The results provide good indication that a low cost IMU can be useful for spoofing detection during critical phases of flight. It demonstrated unique random vertical accelerations experienced on aircraft approach. Furthermore, it found that a good comparison between GNSS and IMU derived acceleration on approach and cruise can be made. Other segments of flight may be used provided we can derive a reasonable attitude estimate without inadvertently allowing a GNSS spoofer to contaminate our IMU results. Approaches having more high frequency and high amplitude accelerations result in better detection. The acceleration differences were used as the basis for a simple and multi-condition executive monitor for spoofing. These EMs demonstrated their spoof detection capabilities and their ability to limit false alerts using collected flight test data. Preliminary results show that monitoring can be designed to detect spoofing on all four approaches tested. Time to first detect depends on both the monitor design and aircraft dynamics. Fast detection (< 10 seconds) can be achieved especially if there are high amplitude and frequency accelerations. Many more flights will be needed to validate the performance results.

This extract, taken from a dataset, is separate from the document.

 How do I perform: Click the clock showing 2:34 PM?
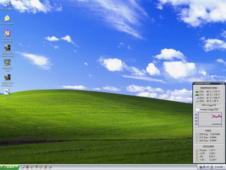click(218, 167)
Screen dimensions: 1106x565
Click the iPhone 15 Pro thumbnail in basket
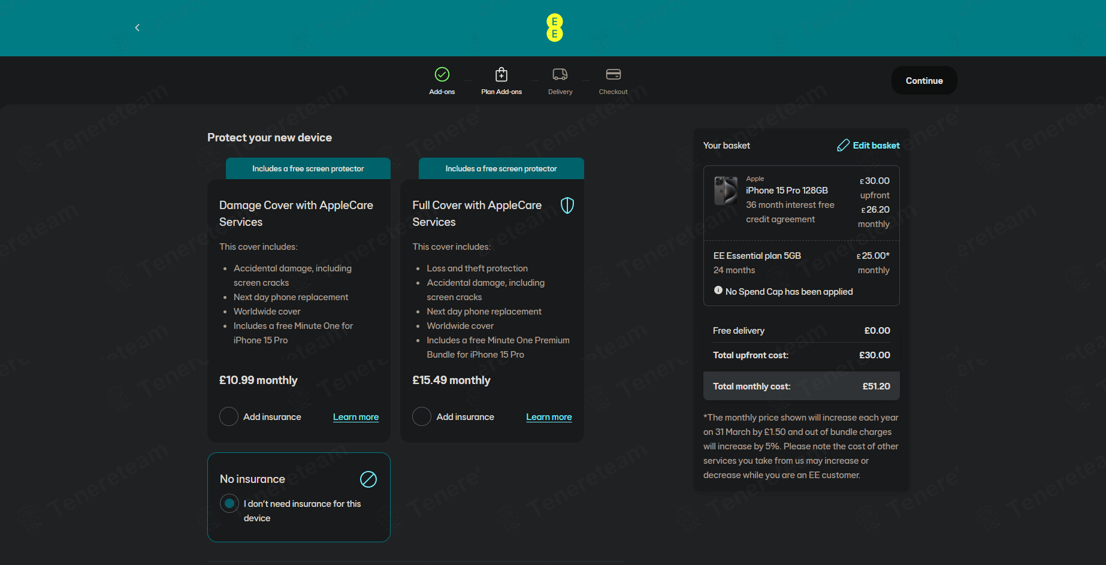pos(726,191)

The analysis conducted provides only a preliminary feasibility demonstration and there is still much to be done. One area for future work is fault-tolerant design. The detection architecture needs to determine when it is suitable for use – i.e., when the attitude assumptions are valid. While the analysis conducted leverages some special characteristics of flight, other test measurements conducted have shown that this technique may be suitable for other transportation such as railways and automobiles. Both automobile and rail have additional characteristics that can be leveraged.
The authors thank FAA Navigation Programs and the Stanford Center for Position Navigation and Time (SCPNT) for supporting this work. We also thank the FAA Technical Center and Stuart Riley of Trimble Navigation for their help.
The views expressed herein are those of the authors and are not to be construed as official or reflecting the views of the Federal Aviation Administration or Department of Transportation.